Sam woke feeling incredible. He was brimming over with energy, like someone was running electricity into him. He was ready to run a marathon, and tempted to try. Sam recognized that he was in a hospital room, alone, and the room felt warm, almost too warm. He sat up in bed and that’s when he noticed he’d changed. His surprise blew out all the light bulbs on the floor and left every metal fixture in the room and a good part of the copper wiring stuck to his body, still sparking.
Physical Description
Sam’s body was profoundly changed by his encounter with the molybdenum compound. It activated his latent X-gene and his biology promptly adapted to its presence, giving him his powers but also dramatically altering his body. It’s been a year since Sam’s accident, but he hasn’t aged a day or grown an inch. His body is amazingly tough and his agility has increased to the limit of human ability. But his skin is stark, chalk white and the underlying veins an even brighter shade of white, the color of crayons. His formerly black hair is now an electric blue.

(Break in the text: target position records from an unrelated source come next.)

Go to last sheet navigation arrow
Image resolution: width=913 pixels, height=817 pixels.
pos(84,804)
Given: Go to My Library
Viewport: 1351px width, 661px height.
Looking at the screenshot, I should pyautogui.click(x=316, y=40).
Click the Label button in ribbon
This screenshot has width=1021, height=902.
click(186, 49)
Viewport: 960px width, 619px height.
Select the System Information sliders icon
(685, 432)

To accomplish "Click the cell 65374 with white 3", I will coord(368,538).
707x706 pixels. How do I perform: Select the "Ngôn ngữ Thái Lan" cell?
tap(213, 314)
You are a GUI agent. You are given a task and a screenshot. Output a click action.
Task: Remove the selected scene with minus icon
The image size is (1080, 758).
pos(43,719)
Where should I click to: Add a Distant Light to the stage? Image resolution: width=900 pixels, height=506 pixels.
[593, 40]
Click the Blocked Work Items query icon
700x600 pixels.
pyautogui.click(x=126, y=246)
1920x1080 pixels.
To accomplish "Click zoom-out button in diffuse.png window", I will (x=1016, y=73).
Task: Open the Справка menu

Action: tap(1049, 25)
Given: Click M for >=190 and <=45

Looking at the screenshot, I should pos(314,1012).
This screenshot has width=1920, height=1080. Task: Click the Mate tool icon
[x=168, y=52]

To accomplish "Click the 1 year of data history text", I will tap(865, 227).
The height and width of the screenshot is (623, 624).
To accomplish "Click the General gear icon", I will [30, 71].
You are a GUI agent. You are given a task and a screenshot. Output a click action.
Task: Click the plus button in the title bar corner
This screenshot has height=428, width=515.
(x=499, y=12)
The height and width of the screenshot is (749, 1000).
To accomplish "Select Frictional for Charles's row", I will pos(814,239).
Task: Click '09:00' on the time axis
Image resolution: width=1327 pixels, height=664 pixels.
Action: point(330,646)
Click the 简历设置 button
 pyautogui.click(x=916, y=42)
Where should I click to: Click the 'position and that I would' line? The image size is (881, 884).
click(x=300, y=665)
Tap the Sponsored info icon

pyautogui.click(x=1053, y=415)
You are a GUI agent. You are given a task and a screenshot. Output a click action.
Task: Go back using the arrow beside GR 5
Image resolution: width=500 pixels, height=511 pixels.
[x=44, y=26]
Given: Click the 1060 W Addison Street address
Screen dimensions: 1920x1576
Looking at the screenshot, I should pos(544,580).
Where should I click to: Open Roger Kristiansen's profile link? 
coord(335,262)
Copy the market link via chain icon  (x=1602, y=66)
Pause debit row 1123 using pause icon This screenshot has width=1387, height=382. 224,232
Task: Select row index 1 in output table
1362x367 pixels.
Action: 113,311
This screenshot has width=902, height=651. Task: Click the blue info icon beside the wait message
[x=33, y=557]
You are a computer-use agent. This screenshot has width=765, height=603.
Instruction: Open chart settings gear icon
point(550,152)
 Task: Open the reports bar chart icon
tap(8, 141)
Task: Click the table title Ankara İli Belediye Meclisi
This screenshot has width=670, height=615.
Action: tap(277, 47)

Internally, Sam’s blood has been replaced by a substance that resembles a melted white crayon, but quickly changes to the same blue as his hair and evaporates into a thin gas on contact with oxygen. While not absolute zero, or even close, Sam’s body is cool to cold to the touch. He finds normal room temperatures quite warm. He doesn’t sweat and is quite comfortable even in cold temperatures with as little clothing as modesty permits. His body generates a powerful internal electro-magnetic field. When excited or agitated, he sometimes gives off sparks.
Personality
Sam’s awkward, shy personality could hardly be recognized in his new body. Instead he’s always brimming with energy and can be very talkative. His newfound physicality is encouraging him to become more active, as he no longer needs to fear certain embarrassment in failure. Sam has become quite outgoing, but his appearance is bizarre enough that many of those he’s suddenly inclined to talk to are quite put off by him.
He remains fascinated by science, but his inquisitive bent is now directed almost entirely at his abilities and those of other metahumans. He likes to show off his powers and accepted Fury’s invitation to the Academy because it would give him the chance to explore his own limits and be in regular contact with other metahumans, as well as getting him away from his parents. They’ve become worried about their son’s sudden personality change and fear his powers might be clouding his judgment.
Powers
Sam has the ability to control electrical and magnetic fields. He can use this ability to fly, generate blasts of electricity, and manipulate ferrous metals. On the micro end of his abilities, he can interface with electronic devices and manipulate their tiny currents with equal ability. He can also drain power from external devices.
His altered physiology is extremely hardy and difficult to damage. In addition to no longer aging, or sleep, but must eat. He thinks that his body derives what sustenance it requires from breaking the atomic bonds in the food. He does not appear susceptible to any known diseases and has endured exposure to electrical currents without any ill effect.